Record extracts ▸
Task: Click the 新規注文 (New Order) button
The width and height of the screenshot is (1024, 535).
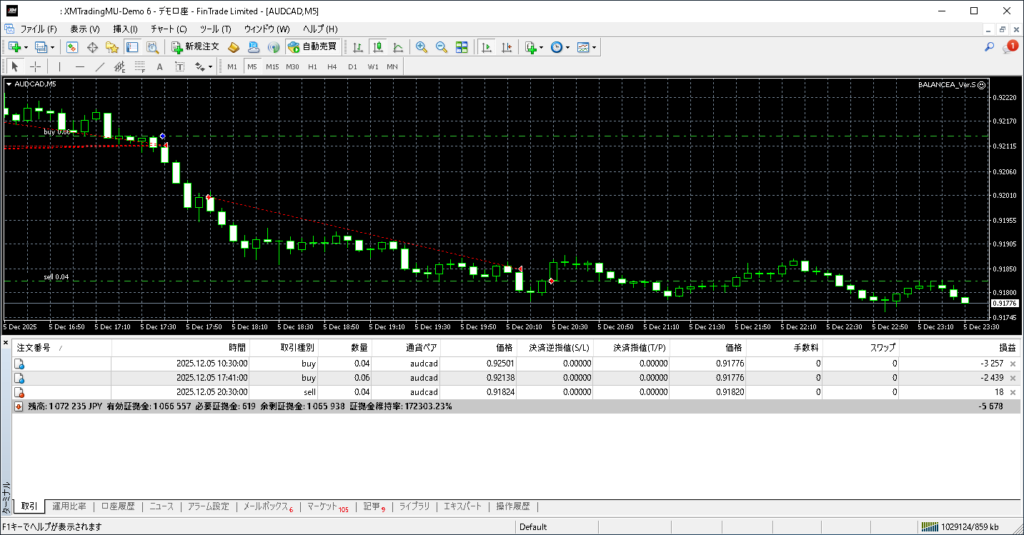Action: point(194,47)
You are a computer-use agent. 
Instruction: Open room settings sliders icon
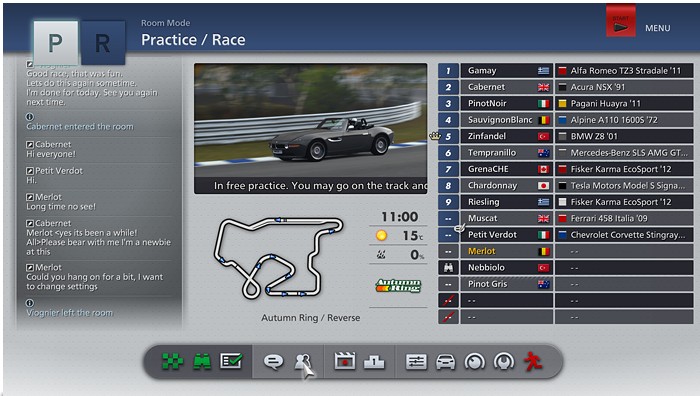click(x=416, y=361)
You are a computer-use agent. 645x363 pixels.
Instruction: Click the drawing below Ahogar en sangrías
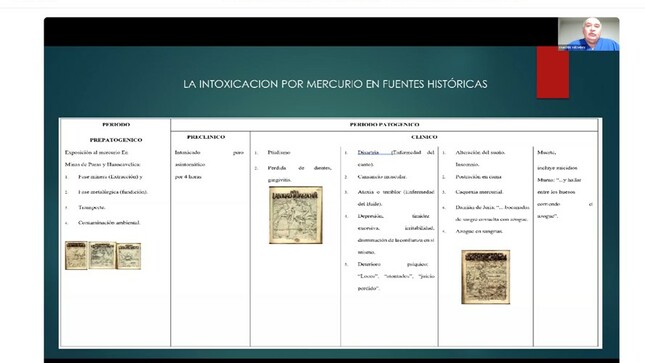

---

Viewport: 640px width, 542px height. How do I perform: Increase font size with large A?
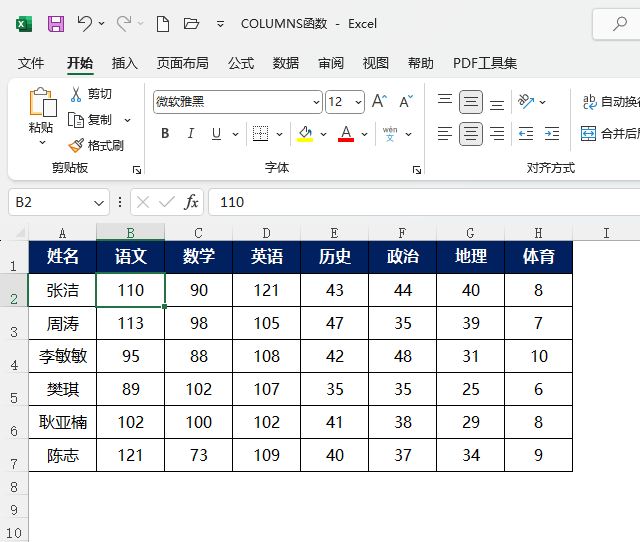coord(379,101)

Work instructions ▸ Give the number of lines in the entries above that include the string "agent". No other output is expected.

Exercise response ▸ 2